T42 Rainscreen & Bottom Trim

Our rainscreen system is important in the Pacific Northwest On Wednesday, which was Build Day #14, we continued our exterior work with waterproofing quality control, instilling our rainscreen, and installing the first of our exterior trim. Our day started out with sealing up the space between the SIPs and the fenders with backerrod and a liquid-applied sealant. Air sealing is important for energy-efficiency and moisture management so it's nice to have this little step done. We also installed a few SIPs screws from the exterior through the SIPs and into the ledgers that hold up our storage loft. Now it's secured into the wall SIP from both sides. These were two little steps closer to being dried in. Once the windows and door are in we'll be able to be actually dried in and that's really exciting!

Next we started putting up our rainscreen system. "Rainscreen" is a tricky term because it makes it sounds like you're adding some sort of screen to the house to protect it from rain. The reality is that a rainscreen is almost a lack of things. It's negative space. Basically, a rain screen system - which is designed to protect your house from getting waterlogged and rotting - is a gap created between the exterior siding and the water resistant covering your sheathing. Unfortunately, linguistic matters get a bit more complicated by the fact that there is often bug screen involved in a rainscreen system! I'll try to break it down. Here we go!

Day 14 = Done!

In our case the wall system is structural insulated panels (SIPs) covered in a layer of R-Guard Cat 5, which is a liquid-applied water resistant barrier. We then stapled 3/8" cedar lath over the waterproofing layer, leaving the bottoms loose so we could add bug netting at the bottom. When we're ready to put the siding up we'll attach it to the lath strips and into the sheathing. (Since we're using SIPs we don't have to line up with studs, but if you're doing stick framing you do want to line up with the studs!) Installing the lath gives us a gap between the siding and the water resistant barrier so that any water that might get behind the siding can drain away. This provides a little breathing and airing out space which makes your siding more durable and protects the structure of the house from having waterlogged siding boards sitting right against it.

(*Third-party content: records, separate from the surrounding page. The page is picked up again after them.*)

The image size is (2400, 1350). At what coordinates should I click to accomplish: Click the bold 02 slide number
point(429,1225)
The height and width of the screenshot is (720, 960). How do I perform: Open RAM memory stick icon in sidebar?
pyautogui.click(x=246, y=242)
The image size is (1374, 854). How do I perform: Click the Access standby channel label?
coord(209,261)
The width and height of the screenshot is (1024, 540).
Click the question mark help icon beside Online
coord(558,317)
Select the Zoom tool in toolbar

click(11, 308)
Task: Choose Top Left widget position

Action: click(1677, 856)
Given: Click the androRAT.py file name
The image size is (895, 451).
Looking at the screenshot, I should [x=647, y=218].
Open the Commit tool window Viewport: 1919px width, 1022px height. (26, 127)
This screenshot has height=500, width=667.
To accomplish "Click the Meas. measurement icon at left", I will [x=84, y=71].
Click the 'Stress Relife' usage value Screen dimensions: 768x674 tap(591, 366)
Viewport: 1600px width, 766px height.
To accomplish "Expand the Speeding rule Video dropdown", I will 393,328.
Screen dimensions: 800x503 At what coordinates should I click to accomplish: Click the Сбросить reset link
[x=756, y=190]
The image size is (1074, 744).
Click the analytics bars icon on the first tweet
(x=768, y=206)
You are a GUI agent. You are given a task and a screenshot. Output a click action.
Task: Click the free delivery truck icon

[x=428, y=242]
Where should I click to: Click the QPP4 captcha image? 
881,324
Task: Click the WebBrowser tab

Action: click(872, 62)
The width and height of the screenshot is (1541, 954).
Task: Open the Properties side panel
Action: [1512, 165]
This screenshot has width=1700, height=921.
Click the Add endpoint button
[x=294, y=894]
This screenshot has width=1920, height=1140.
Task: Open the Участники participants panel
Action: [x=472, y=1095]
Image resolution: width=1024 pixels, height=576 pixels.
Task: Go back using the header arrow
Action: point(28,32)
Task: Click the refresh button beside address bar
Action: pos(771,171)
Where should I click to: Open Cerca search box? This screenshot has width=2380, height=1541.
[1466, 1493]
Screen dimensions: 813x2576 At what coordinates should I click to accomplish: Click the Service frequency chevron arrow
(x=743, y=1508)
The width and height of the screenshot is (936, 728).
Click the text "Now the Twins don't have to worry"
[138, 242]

After the lath was up we picked up some bug netting (the fiberglass kind you'd use to make a screen for a window or screen door) and cut it into long strips. We tucked these under the bottoms of the lath, wrapping up a few inches on both sides, and then stapled the bottoms of the lath into place to hold the netting in place, too. We now have a screen at the bottom of the house behind the bottom trim board so that water can drain out but bugs can't get in!

Once the rainscreen was up we could install our bottom trim boards, so we wrapped up the day by installing our first trim boards. Woohoo! It's starting to come together!

The windows didn't arrive today as anticipated and they're now a couple weeks late. Fingers crossed that they come tomorrow!